The Fall of the Cards 1992
This painting depicts two people drawn from different lots in life. They appear to be at extreme ends of the social spectrum. The male is an emaciated Jewish concentration inmate clutching his penis as he urinates; the last vestige of privacy denied him. While the female is a seemingly carefree attractive young woman, naked by choice at ease enjoying a cigarette and wearing a decorative summer hat. They are each assigned a sequential identifying number as if issued as part of a larger batch. The inmate’s number would be crucial to his survival and would be indelibly tattooed onto his body whereas the young woman has little need for any knowledge of hers.
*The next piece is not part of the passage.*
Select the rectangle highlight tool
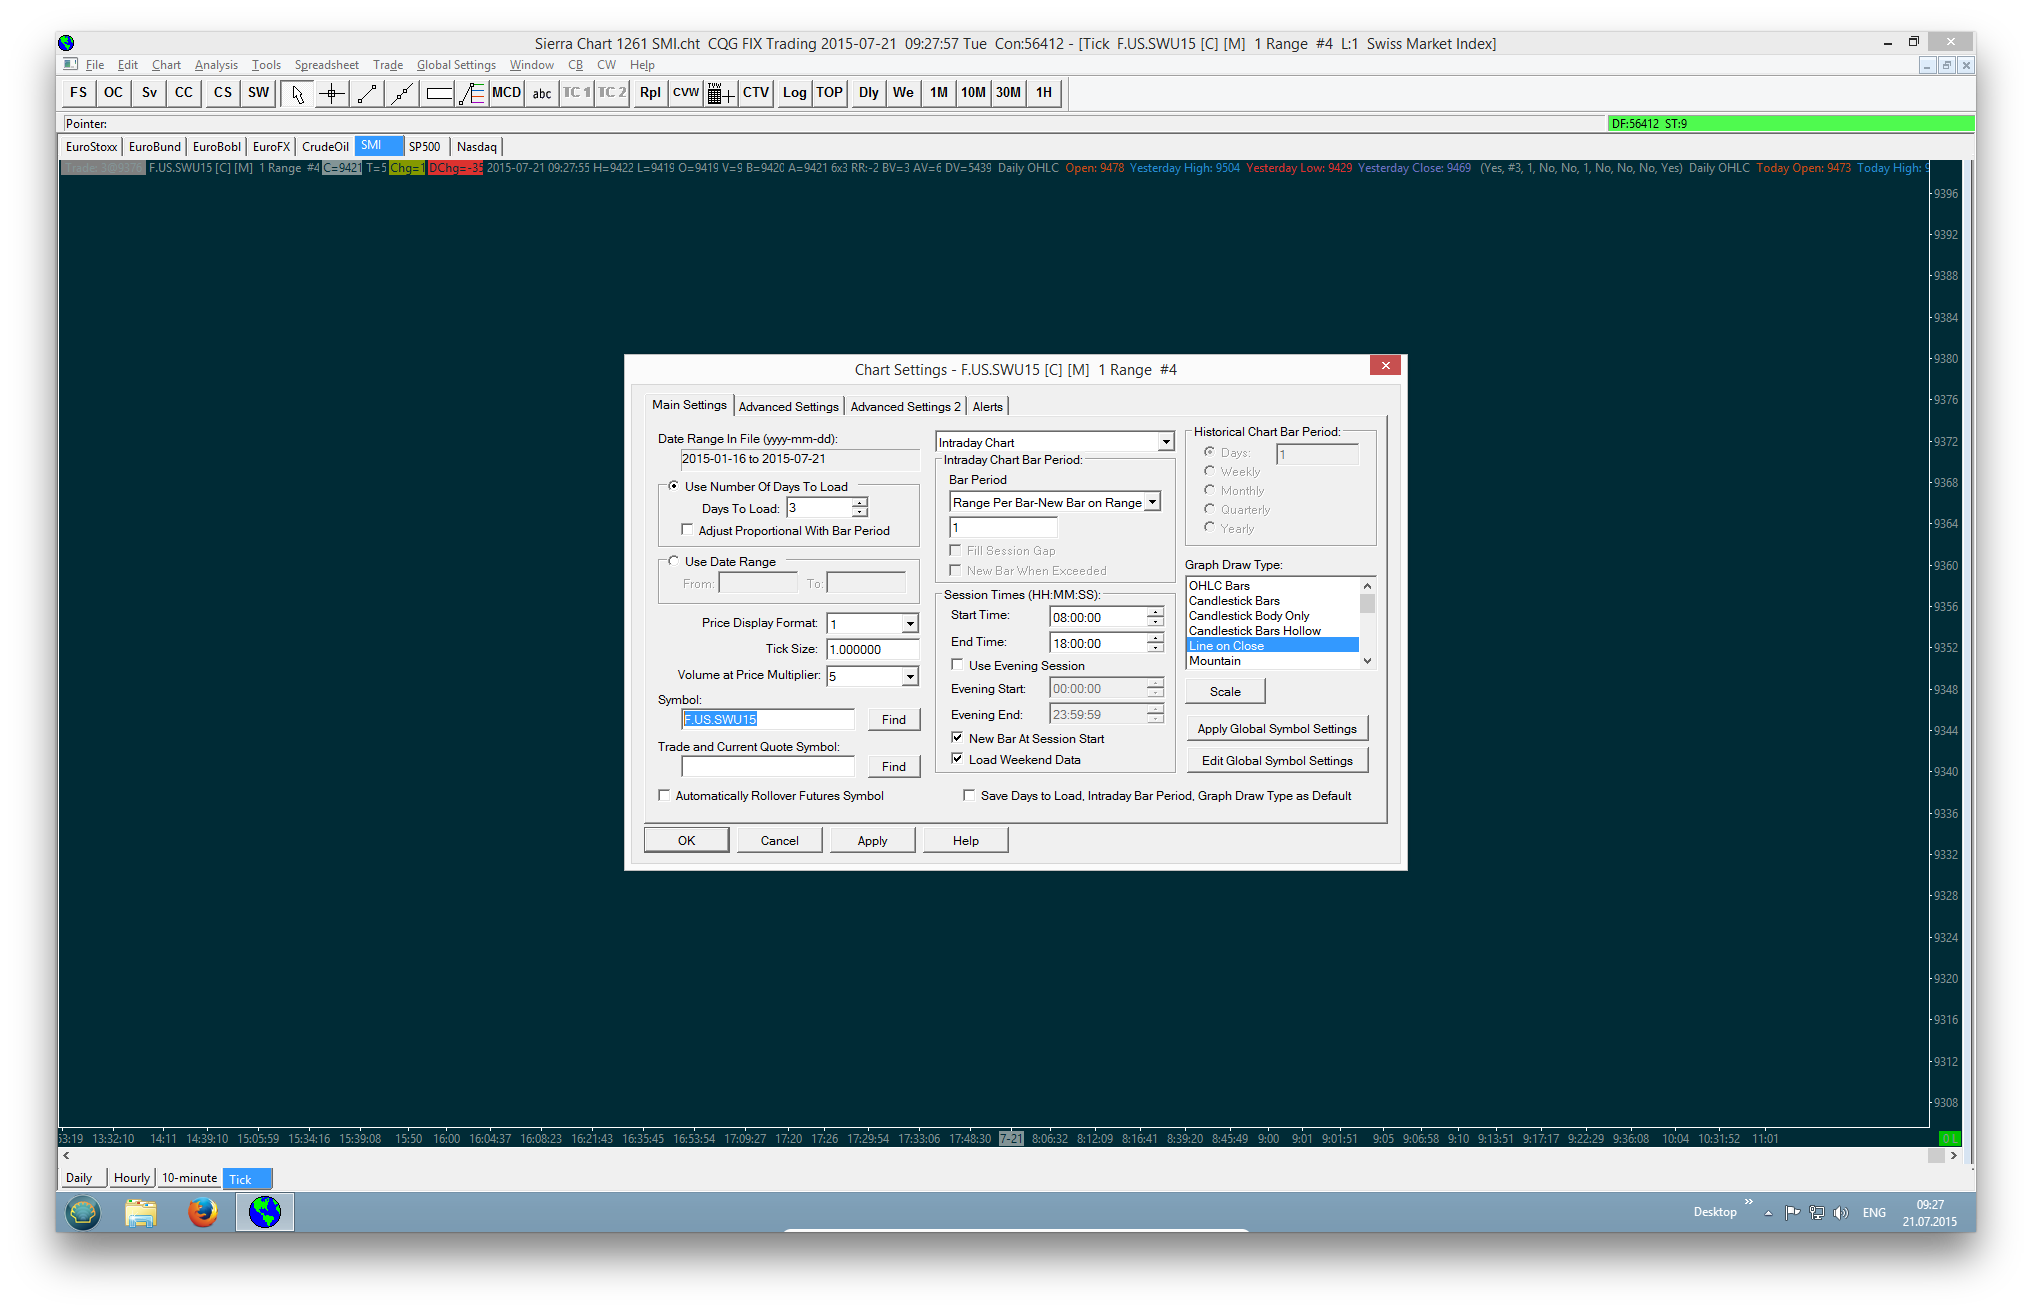 438,93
The important inference I make by extension is the question of how we play the hand we are dealt in life? As a metaphor the tactics of the strategic card game of poker (title) is in essence about resource management. On average luck tends to move around the table and whether one succeeds or not depends on how you strategically play out your hand. Statistically at the poker table one seldom has consistent luck and survival and success during periods of bad fortune depends solely on utilising your wits to minimise your losses. Paradoxically in reality the survivors of the camps were plagued with lifelong guilt at having survived. As for the attractive young woman, who knows how she played out her hand! How many visually attractive people come unstuck by not knowing how to play poker. It has been suggested that the woman depicted may have some form of scoliosis of the spine.